■ BRIEF
Return exactly, please, the lines from the one containing "The image size is (1904, 597)." to the last line of the entries below, and nothing else, leaving pictures out.

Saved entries
- - - - -
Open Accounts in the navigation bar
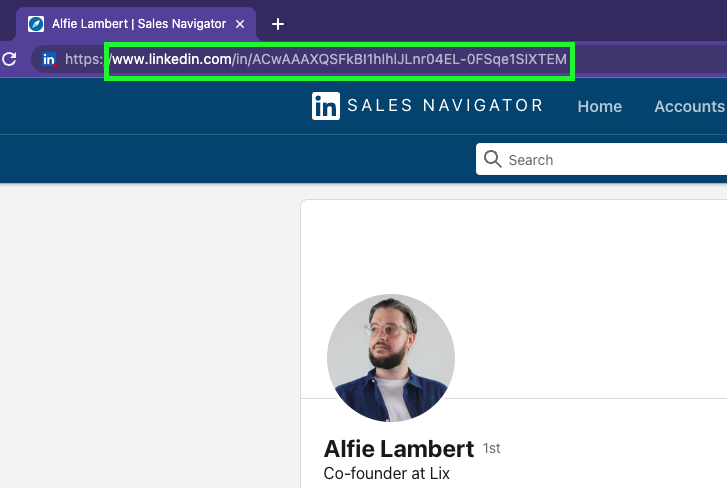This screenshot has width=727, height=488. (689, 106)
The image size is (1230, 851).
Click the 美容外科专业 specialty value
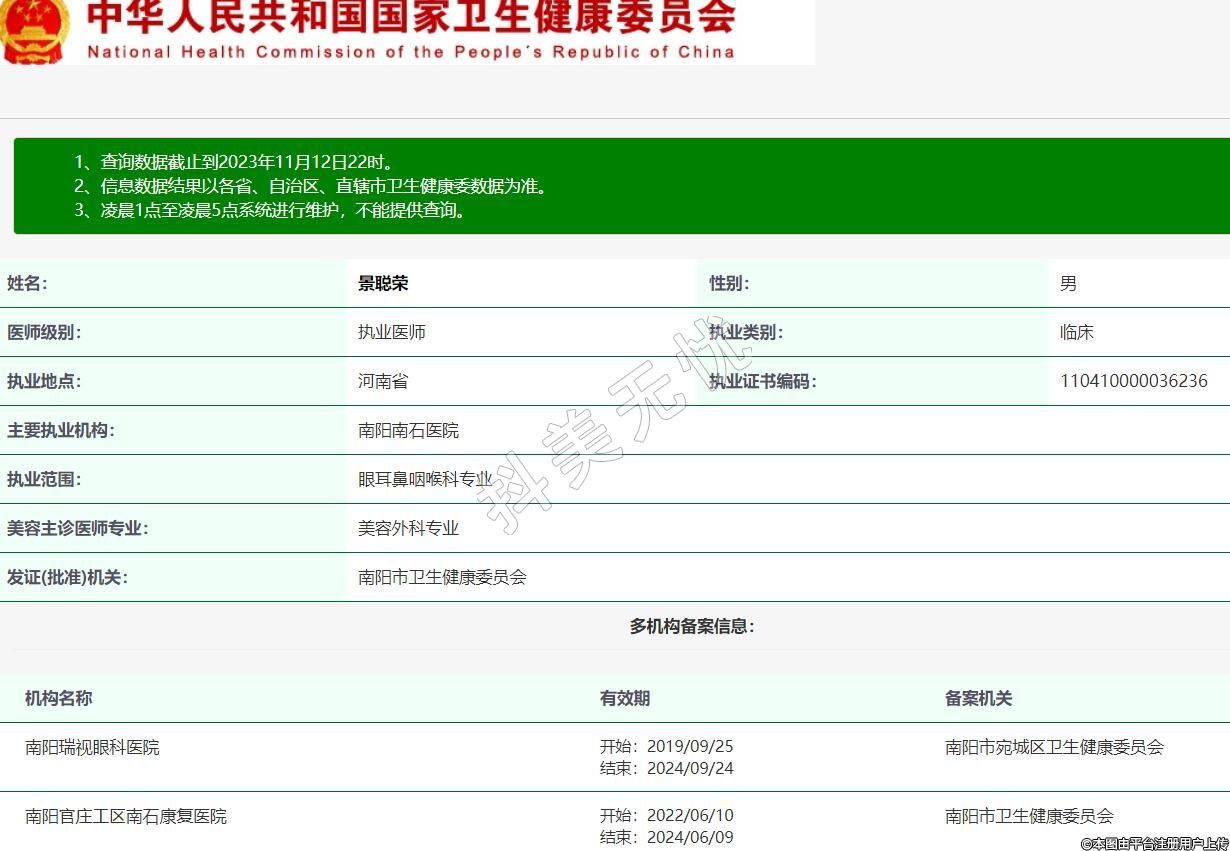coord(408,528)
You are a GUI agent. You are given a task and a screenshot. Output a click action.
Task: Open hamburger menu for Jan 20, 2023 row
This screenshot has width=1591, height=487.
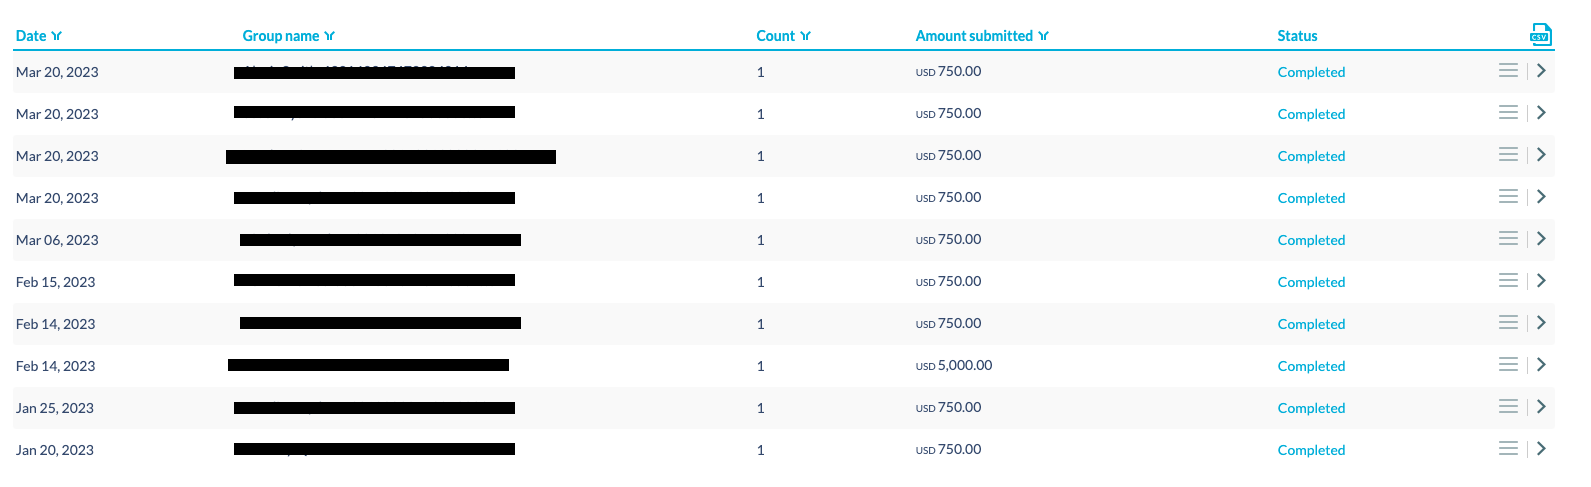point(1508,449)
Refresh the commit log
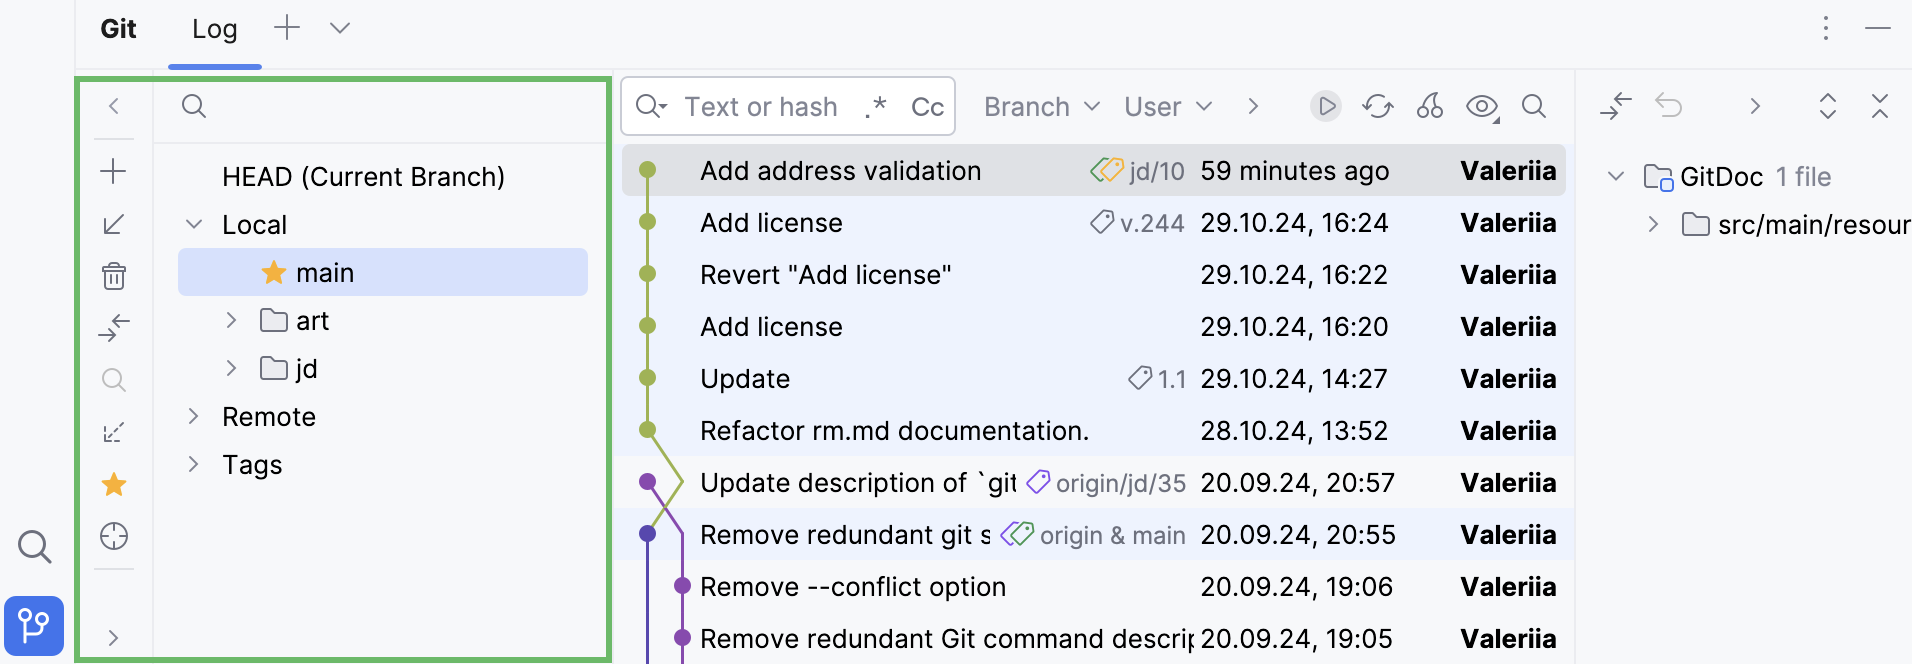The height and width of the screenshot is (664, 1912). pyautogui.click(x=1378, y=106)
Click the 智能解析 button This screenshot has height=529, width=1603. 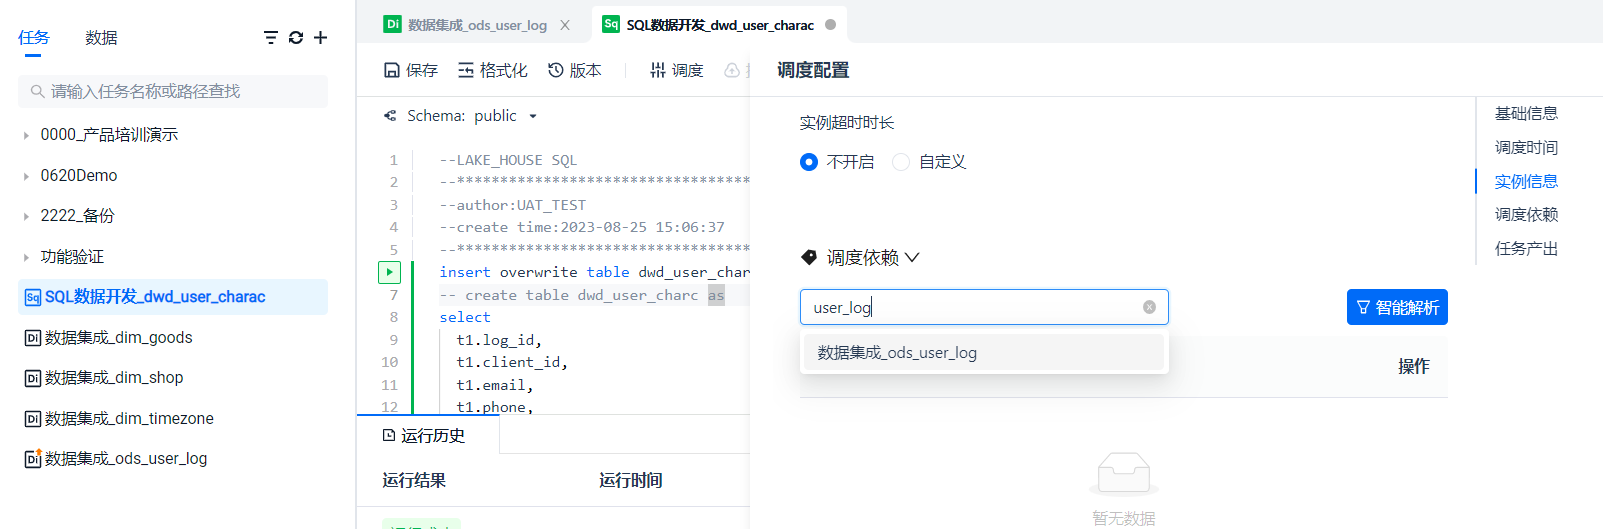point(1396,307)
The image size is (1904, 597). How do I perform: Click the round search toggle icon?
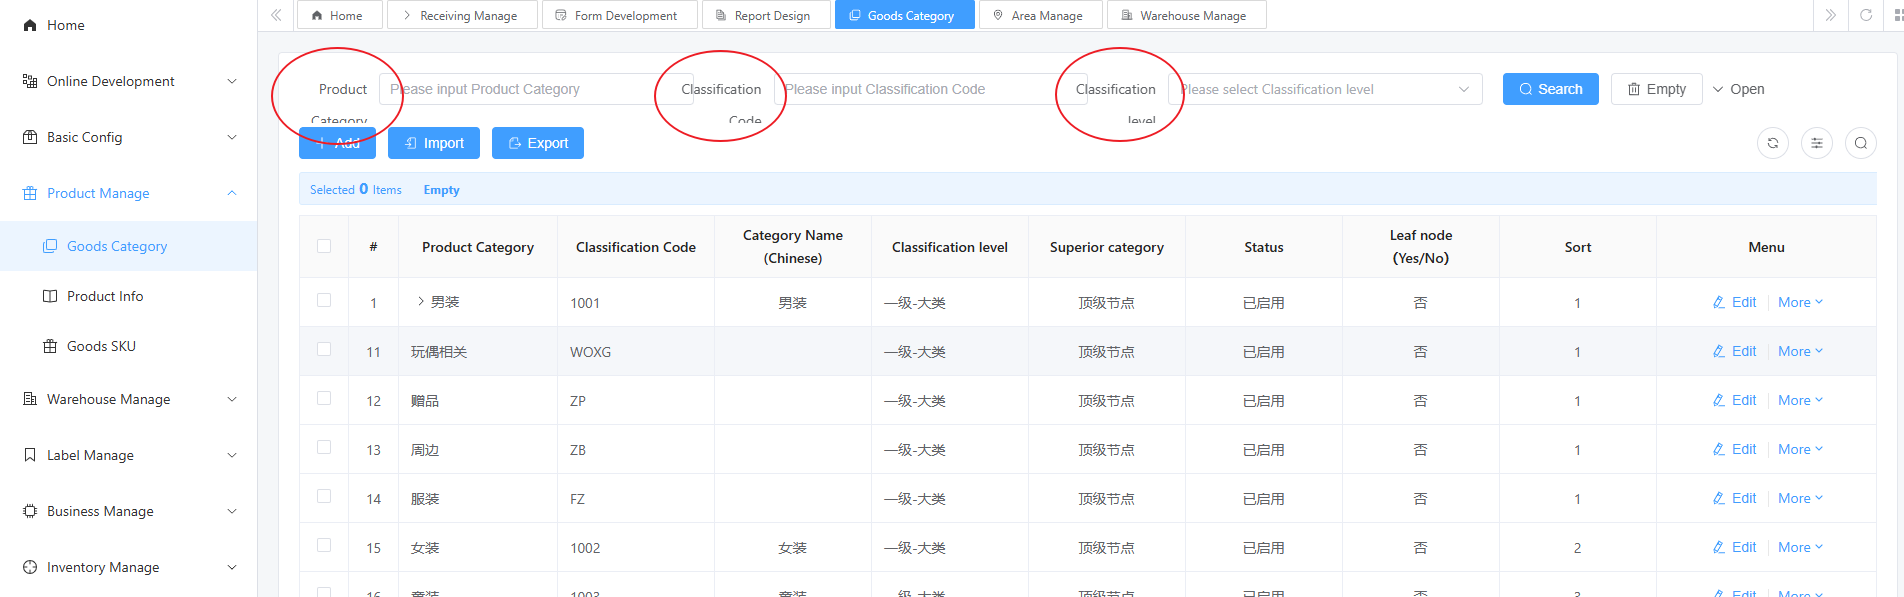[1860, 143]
- - - - -
■ RESPONSE TO THIS TASK
The image size is (1904, 597). How do I perform: Click the round search toggle icon?
[1860, 143]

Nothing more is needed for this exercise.